§ **PROBLEM TO WORK ON**: The reply has to contain each record exactly as written.

::: SUPPLIED RECORDS

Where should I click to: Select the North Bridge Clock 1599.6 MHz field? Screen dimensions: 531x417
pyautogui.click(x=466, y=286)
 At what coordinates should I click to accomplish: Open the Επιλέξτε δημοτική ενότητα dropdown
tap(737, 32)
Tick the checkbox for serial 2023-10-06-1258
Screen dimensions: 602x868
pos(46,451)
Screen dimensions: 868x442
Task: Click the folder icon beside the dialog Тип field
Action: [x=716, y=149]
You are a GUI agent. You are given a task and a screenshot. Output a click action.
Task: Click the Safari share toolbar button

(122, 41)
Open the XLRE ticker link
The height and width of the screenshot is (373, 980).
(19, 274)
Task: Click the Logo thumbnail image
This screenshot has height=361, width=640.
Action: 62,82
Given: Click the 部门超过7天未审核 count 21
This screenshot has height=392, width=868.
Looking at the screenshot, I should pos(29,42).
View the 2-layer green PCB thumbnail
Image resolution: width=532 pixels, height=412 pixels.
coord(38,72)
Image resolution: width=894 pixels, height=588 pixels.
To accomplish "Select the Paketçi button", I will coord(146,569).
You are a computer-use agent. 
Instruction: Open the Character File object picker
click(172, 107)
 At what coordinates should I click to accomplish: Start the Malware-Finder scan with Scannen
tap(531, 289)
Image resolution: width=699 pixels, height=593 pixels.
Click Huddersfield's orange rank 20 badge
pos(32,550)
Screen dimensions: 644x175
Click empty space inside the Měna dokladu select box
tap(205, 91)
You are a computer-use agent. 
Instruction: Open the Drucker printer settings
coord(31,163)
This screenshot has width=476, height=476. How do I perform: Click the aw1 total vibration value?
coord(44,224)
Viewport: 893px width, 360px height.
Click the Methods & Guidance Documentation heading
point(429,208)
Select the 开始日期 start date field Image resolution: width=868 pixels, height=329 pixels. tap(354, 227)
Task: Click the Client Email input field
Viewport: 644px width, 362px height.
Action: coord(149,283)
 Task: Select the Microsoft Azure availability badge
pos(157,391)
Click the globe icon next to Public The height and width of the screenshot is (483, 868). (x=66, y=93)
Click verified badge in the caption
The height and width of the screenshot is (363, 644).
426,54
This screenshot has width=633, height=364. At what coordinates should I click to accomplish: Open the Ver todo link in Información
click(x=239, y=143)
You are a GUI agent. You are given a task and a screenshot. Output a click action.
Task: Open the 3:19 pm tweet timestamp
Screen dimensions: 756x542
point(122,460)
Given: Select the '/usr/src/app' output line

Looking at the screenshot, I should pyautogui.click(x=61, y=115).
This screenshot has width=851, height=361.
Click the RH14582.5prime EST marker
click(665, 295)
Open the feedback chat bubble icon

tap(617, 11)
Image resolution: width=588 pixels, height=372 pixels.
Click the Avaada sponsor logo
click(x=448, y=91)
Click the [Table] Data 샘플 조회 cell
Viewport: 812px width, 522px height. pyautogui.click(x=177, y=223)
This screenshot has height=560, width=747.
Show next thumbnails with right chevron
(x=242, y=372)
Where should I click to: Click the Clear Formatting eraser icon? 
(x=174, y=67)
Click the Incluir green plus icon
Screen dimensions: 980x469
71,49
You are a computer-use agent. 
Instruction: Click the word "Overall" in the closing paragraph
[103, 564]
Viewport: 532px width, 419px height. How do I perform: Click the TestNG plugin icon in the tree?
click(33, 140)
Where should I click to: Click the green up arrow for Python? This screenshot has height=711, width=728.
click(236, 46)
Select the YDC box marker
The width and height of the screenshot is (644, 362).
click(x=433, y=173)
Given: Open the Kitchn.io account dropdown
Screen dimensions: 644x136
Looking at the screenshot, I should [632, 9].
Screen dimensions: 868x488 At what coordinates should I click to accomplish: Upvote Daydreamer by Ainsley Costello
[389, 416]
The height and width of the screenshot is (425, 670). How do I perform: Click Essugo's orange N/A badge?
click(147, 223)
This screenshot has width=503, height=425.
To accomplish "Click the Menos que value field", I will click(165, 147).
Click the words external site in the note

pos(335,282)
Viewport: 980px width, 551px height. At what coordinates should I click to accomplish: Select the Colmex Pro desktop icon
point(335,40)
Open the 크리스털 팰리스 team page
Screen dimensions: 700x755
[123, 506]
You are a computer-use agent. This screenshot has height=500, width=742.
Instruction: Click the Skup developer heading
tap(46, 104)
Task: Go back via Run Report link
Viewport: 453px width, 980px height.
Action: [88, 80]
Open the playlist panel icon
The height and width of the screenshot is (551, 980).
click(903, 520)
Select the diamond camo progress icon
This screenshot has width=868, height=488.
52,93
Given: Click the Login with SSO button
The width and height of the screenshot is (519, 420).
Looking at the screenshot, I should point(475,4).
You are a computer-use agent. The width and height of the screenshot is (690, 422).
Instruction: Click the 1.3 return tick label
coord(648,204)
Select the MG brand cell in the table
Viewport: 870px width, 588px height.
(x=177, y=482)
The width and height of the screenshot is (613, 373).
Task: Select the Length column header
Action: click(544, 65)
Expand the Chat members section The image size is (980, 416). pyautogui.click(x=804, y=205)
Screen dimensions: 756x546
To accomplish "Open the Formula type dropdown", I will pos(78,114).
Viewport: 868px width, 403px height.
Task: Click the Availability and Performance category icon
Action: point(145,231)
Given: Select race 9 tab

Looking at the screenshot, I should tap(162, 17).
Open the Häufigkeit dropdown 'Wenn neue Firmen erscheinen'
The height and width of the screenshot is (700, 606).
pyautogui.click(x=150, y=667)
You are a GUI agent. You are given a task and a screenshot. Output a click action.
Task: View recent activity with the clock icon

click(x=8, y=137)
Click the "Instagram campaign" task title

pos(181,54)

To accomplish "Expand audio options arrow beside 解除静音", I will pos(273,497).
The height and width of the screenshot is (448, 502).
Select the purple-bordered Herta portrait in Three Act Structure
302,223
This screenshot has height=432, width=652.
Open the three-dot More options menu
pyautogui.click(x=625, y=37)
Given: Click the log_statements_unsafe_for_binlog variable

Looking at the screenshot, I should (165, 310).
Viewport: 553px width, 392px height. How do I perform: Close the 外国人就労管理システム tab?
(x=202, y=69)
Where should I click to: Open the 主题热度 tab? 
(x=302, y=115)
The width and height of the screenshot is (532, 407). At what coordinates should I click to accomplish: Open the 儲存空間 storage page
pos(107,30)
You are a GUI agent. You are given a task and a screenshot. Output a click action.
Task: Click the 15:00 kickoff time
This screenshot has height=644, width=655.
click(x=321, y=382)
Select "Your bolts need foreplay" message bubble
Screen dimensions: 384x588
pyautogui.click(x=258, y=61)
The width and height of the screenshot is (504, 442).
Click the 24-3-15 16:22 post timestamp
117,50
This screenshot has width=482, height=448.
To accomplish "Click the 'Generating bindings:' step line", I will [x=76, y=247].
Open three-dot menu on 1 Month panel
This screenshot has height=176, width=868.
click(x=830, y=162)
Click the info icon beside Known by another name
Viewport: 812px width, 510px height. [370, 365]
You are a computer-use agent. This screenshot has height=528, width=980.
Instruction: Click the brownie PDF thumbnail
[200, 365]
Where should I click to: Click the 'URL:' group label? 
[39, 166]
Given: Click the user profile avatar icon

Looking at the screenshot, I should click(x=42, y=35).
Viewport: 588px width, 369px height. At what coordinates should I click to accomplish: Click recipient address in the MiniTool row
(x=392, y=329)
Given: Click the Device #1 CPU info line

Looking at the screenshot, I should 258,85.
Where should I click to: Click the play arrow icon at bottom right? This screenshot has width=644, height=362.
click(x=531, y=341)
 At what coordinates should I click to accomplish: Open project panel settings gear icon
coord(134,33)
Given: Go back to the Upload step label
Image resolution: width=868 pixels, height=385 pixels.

::::::

§ **EXERCISE RESULT**:
Where should I click to: Select the North Bridge Clock 1599.6 MHz field? Screen dimensions: 531x417
pyautogui.click(x=466, y=286)
 At what coordinates should I click to accomplish: Open the Επιλέξτε δημοτική ενότητα dropdown
tap(737, 32)
Tick the checkbox for serial 2023-10-06-1258
Screen dimensions: 602x868
pos(46,451)
Screen dimensions: 868x442
Task: Click the folder icon beside the dialog Тип field
Action: [x=716, y=149]
You are a GUI agent. You are given a task and a screenshot. Output a click action.
Task: Click the Safari share toolbar button

(122, 41)
Open the XLRE ticker link
The height and width of the screenshot is (373, 980).
(19, 274)
Task: Click the Logo thumbnail image
This screenshot has height=361, width=640.
Action: 62,82
Given: Click the 部门超过7天未审核 count 21
This screenshot has height=392, width=868.
Looking at the screenshot, I should pos(29,42).
View the 2-layer green PCB thumbnail
Image resolution: width=532 pixels, height=412 pixels.
coord(38,72)
Image resolution: width=894 pixels, height=588 pixels.
To accomplish "Select the Paketçi button", I will coord(146,569).
You are a computer-use agent. 
Instruction: Open the Character File object picker
click(172, 107)
 At what coordinates should I click to accomplish: Start the Malware-Finder scan with Scannen
tap(531, 289)
Image resolution: width=699 pixels, height=593 pixels.
Click Huddersfield's orange rank 20 badge
pos(32,550)
Screen dimensions: 644x175
Click empty space inside the Měna dokladu select box
tap(205, 91)
You are a computer-use agent. 
Instruction: Open the Drucker printer settings
coord(31,163)
This screenshot has width=476, height=476. How do I perform: Click the aw1 total vibration value?
coord(44,224)
Viewport: 893px width, 360px height.
Click the Methods & Guidance Documentation heading
point(429,208)
Select the 开始日期 start date field Image resolution: width=868 pixels, height=329 pixels. tap(354, 227)
Task: Click the Client Email input field
Viewport: 644px width, 362px height.
Action: coord(149,283)
 Task: Select the Microsoft Azure availability badge
pos(157,391)
Click the globe icon next to Public The height and width of the screenshot is (483, 868). (x=66, y=93)
Click verified badge in the caption
The height and width of the screenshot is (363, 644).
426,54
This screenshot has width=633, height=364. At what coordinates should I click to accomplish: Open the Ver todo link in Información
click(x=239, y=143)
You are a GUI agent. You are given a task and a screenshot. Output a click action.
Task: Open the 3:19 pm tweet timestamp
Screen dimensions: 756x542
point(122,460)
Given: Select the '/usr/src/app' output line

Looking at the screenshot, I should pyautogui.click(x=61, y=115).
This screenshot has width=851, height=361.
Click the RH14582.5prime EST marker
click(665, 295)
Open the feedback chat bubble icon

tap(617, 11)
Image resolution: width=588 pixels, height=372 pixels.
Click the Avaada sponsor logo
click(x=448, y=91)
Click the [Table] Data 샘플 조회 cell
Viewport: 812px width, 522px height. pyautogui.click(x=177, y=223)
This screenshot has height=560, width=747.
Show next thumbnails with right chevron
(x=242, y=372)
Where should I click to: Click the Clear Formatting eraser icon? 
(x=174, y=67)
Click the Incluir green plus icon
Screen dimensions: 980x469
71,49
You are a computer-use agent. 
Instruction: Click the word "Overall" in the closing paragraph
[103, 564]
Viewport: 532px width, 419px height. How do I perform: Click the TestNG plugin icon in the tree?
click(33, 140)
Where should I click to: Click the green up arrow for Python? This screenshot has height=711, width=728.
click(236, 46)
Select the YDC box marker
The width and height of the screenshot is (644, 362).
click(x=433, y=173)
Given: Open the Kitchn.io account dropdown
Screen dimensions: 644x136
Looking at the screenshot, I should [632, 9].
Screen dimensions: 868x488 At what coordinates should I click to accomplish: Upvote Daydreamer by Ainsley Costello
[389, 416]
The height and width of the screenshot is (425, 670). How do I perform: Click Essugo's orange N/A badge?
click(147, 223)
This screenshot has width=503, height=425.
To accomplish "Click the Menos que value field", I will click(165, 147).
Click the words external site in the note

pos(335,282)
Viewport: 980px width, 551px height. At what coordinates should I click to accomplish: Select the Colmex Pro desktop icon
point(335,40)
Open the 크리스털 팰리스 team page
Screen dimensions: 700x755
[123, 506]
You are a computer-use agent. This screenshot has height=500, width=742.
Instruction: Click the Skup developer heading
tap(46, 104)
Task: Go back via Run Report link
Viewport: 453px width, 980px height.
Action: [88, 80]
Open the playlist panel icon
The height and width of the screenshot is (551, 980).
click(903, 520)
Select the diamond camo progress icon
This screenshot has width=868, height=488.
52,93
Given: Click the Login with SSO button
The width and height of the screenshot is (519, 420).
Looking at the screenshot, I should point(475,4).
You are a computer-use agent. The width and height of the screenshot is (690, 422).
Instruction: Click the 1.3 return tick label
coord(648,204)
Select the MG brand cell in the table
Viewport: 870px width, 588px height.
(x=177, y=482)
The width and height of the screenshot is (613, 373).
Task: Select the Length column header
Action: click(544, 65)
Expand the Chat members section The image size is (980, 416). pyautogui.click(x=804, y=205)
Screen dimensions: 756x546
To accomplish "Open the Formula type dropdown", I will pos(78,114).
Viewport: 868px width, 403px height.
Task: Click the Availability and Performance category icon
Action: point(145,231)
Given: Select race 9 tab

Looking at the screenshot, I should tap(162, 17).
Open the Häufigkeit dropdown 'Wenn neue Firmen erscheinen'
The height and width of the screenshot is (700, 606).
pyautogui.click(x=150, y=667)
You are a GUI agent. You are given a task and a screenshot. Output a click action.
Task: View recent activity with the clock icon

click(x=8, y=137)
Click the "Instagram campaign" task title

pos(181,54)

To accomplish "Expand audio options arrow beside 解除静音", I will pos(273,497).
The height and width of the screenshot is (448, 502).
Select the purple-bordered Herta portrait in Three Act Structure
302,223
This screenshot has height=432, width=652.
Open the three-dot More options menu
pyautogui.click(x=625, y=37)
Given: Click the log_statements_unsafe_for_binlog variable

Looking at the screenshot, I should (165, 310).
Viewport: 553px width, 392px height. How do I perform: Close the 外国人就労管理システム tab?
(x=202, y=69)
Where should I click to: Open the 主题热度 tab? 
(x=302, y=115)
The width and height of the screenshot is (532, 407). At what coordinates should I click to accomplish: Open the 儲存空間 storage page
pos(107,30)
You are a GUI agent. You are given a task and a screenshot. Output a click action.
Task: Click the 15:00 kickoff time
This screenshot has height=644, width=655.
click(x=321, y=382)
Select "Your bolts need foreplay" message bubble
Screen dimensions: 384x588
pyautogui.click(x=258, y=61)
The width and height of the screenshot is (504, 442).
Click the 24-3-15 16:22 post timestamp
117,50
This screenshot has width=482, height=448.
To accomplish "Click the 'Generating bindings:' step line", I will [x=76, y=247].
Open three-dot menu on 1 Month panel
This screenshot has height=176, width=868.
click(x=830, y=162)
Click the info icon beside Known by another name
Viewport: 812px width, 510px height. [370, 365]
You are a computer-use agent. This screenshot has height=528, width=980.
Instruction: Click the brownie PDF thumbnail
[200, 365]
Where should I click to: Click the 'URL:' group label? 
[39, 166]
Given: Click the user profile avatar icon

Looking at the screenshot, I should click(x=42, y=35).
Viewport: 588px width, 369px height. At what coordinates should I click to accomplish: Click recipient address in the MiniTool row
(x=392, y=329)
Given: Click the Device #1 CPU info line

Looking at the screenshot, I should 258,85.
Where should I click to: Click the play arrow icon at bottom right? This screenshot has width=644, height=362.
click(x=531, y=341)
 At what coordinates should I click to accomplish: Open project panel settings gear icon
coord(134,33)
Given: Go back to the Upload step label
Image resolution: width=868 pixels, height=385 pixels.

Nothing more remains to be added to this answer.